I principi del risultato e della fiducia, pensati come strumenti di responsabilizzazione e semplificazione, rischiano anche di essere usati come uno scudo difensivo contro le contestazioni di eccesso di discrezionalità.

Ciò ha contribuito a un cambiamento rilevante: meno contenziosi immediati durante la gara e una maggiore concentrazione del contenzioso nella fase successiva all’aggiudicazione.
Il contenzioso tende quindi a spostarsi alla fine della procedura, dopo l’aggiudicazione, quando il danno è ormai consolidato.

In questa fase il contenzioso è più lento e costoso e ha un effetto disincentivante per gli operatori economici.
È inoltre più dannoso sul piano sistemico, perché interviene quando l’esecuzione dovrebbe già essere avviata e non vi è più tempo per annullare e ripetere la procedura di affidamento.

Si prevede un’intensificazione del dibattito sul tema e dei relativi contenziosi.
Un sintomo da non trascurare è la presenza, in numerose gare delle più grandi stazioni appaltanti (considerate best practices), di criteri di valutazione non dettagliati, non ponderati e che favoriscono il rischio di eccesso di discrezionalità da parte della commissione giudicatrice.

Solo un intervento da parte di stakeholder del calibro di ANAC nel 2026 può frenare questa tendenza distruttiva.

Dati di origine:
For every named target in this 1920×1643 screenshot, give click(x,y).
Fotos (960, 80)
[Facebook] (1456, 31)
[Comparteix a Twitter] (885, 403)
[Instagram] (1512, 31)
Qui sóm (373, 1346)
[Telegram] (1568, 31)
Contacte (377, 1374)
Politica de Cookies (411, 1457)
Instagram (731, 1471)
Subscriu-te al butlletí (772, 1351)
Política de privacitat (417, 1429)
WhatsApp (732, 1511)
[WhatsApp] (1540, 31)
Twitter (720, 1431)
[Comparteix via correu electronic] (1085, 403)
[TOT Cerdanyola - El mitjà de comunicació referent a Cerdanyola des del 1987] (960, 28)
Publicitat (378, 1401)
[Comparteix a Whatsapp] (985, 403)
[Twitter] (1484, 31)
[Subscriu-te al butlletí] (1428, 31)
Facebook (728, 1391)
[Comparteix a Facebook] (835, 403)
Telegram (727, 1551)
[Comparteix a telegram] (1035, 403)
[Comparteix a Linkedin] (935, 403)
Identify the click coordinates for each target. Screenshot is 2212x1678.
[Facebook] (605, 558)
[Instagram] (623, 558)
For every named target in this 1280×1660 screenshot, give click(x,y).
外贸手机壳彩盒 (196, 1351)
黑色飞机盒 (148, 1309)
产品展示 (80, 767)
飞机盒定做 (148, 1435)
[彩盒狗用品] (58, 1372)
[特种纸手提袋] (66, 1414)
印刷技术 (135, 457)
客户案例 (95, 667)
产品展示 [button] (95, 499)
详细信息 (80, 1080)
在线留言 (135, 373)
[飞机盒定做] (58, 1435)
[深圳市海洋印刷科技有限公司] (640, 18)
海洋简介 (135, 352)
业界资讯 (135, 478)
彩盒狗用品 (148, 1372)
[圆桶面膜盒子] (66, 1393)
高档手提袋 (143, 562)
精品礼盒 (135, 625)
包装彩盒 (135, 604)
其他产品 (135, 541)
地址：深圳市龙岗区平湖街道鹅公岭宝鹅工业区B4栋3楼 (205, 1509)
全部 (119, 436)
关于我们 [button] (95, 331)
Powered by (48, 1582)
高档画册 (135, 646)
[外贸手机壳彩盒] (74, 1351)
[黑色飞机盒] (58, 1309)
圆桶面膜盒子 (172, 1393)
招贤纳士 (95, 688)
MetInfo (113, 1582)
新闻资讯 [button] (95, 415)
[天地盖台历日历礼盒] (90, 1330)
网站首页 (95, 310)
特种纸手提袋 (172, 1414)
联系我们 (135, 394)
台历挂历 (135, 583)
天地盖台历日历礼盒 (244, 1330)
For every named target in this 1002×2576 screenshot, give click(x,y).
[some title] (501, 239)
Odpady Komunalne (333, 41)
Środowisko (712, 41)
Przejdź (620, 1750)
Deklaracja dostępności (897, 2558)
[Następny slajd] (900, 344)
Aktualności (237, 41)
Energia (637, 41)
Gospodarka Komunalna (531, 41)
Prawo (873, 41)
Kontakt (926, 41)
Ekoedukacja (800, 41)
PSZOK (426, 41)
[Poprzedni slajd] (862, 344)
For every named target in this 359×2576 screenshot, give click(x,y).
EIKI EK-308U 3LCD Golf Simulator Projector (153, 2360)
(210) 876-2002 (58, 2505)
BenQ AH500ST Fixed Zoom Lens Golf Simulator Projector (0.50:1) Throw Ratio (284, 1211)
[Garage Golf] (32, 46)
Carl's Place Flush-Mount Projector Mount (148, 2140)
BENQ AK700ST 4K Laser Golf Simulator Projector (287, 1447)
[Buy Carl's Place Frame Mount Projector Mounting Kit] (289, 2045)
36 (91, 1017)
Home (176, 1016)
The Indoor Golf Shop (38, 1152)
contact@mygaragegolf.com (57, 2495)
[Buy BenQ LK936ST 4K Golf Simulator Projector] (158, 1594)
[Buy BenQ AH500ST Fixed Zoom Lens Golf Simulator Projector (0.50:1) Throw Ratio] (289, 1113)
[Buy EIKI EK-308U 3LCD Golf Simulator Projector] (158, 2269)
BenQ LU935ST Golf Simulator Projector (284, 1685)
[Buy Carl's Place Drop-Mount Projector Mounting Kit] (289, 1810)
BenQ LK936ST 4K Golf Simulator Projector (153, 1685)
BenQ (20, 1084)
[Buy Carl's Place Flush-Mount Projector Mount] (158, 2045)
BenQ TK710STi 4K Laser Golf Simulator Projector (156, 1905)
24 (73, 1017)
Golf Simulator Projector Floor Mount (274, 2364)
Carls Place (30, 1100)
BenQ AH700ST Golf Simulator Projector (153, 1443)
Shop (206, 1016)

**I tuoi compiti:**
1. Secondo il testo sul contenzioso nelle gare, chi può frenare la tendenza descritta, e quando?
2. Spiega, in base al testo sul contenzioso nelle gare, perché il contenzioso successivo all'aggiudicazione è più dannoso sul piano sistemico.
3. Prosegui il testo sul contenzioso nelle gare dal punto in cui termina.
Le righe non hanno alcun rapporto con il testo sul contenzioso nelle gare.

**Risposte per compito:**
1. Solo un intervento di stakeholder del calibro di ANAC nel 2026.

2. Perché arriva quando l'esecuzione dovrebbe già essere avviata. A quel punto non c'è più tempo per annullare e ripetere la procedura di affidamento.

3.
Requisiti di partecipazione alle gare: selezione formale, effetti concreti

Il tema è meno visibile mediaticamente, ma è strutturale.
I requisiti di partecipazione vengono spesso percepiti dai concorrenti come sproporzionati rispetto all’oggetto dell’appalto: formalmente legittimi, ma sostanzialmente selettivi e utilizzati per limitare il numero dei concorrenti.

Questo fenomeno incide soprattutto sulle PMI e sui servizi, dove la concorrenza effettiva rischia di restare solo sul piano formale e teorico.

Il contenzioso su questi aspetti esiste, ma è meno frequente perché difficile da vincere: l’onere della prova è particolarmente gravoso.
Si prevede che ciò incentivi gli operatori a rinunciare a impugnare, accettando l’esclusione come un dato di fatto.

Avvalimento e subappalto: una riforma che funziona

È un caso frequente e interessante di dibattito che non presenta criticità maggiori rispetto al passato.
Avvalimento e subappalto sono stati molto discussi, ma non perché generino particolari problemi di applicazione.

Al contrario, il confronto ha mostrato che su questi istituti il Codice degli appalti ha compiuto passi avanti concreti, avvicinandosi a una disciplina più matura e coerente con il diritto europeo.

Il contenzioso è limitato e riguarda soprattutto questioni puntuali, non sistemiche.
È uno dei pochi ambiti in cui si può parlare di riforma riuscita e non dovremmo aspettarci altro per il 2026 se non il ricorso massivo ad avvalimento e subappalto come strumento strategico di competitività nelle gare.

Digitalizzazione e piattaforme di gara: criticità e nuovi contenziosi

Il tema è esploso oltre le aspettative.
La digitalizzazione, presentata come fattore abilitante, si è rivelata in molti casi un elemento critico.

Sono stati segnalati malfunzionamenti improvvisi delle piattaforme, problemi concentrati in prossimità delle scadenze, qualità insufficiente dei dati pubblicati sulla Banca Dati Nazionale Contratti Pubblici gestita da ANAC, e un’interoperabilità non perfetta delle banche dati.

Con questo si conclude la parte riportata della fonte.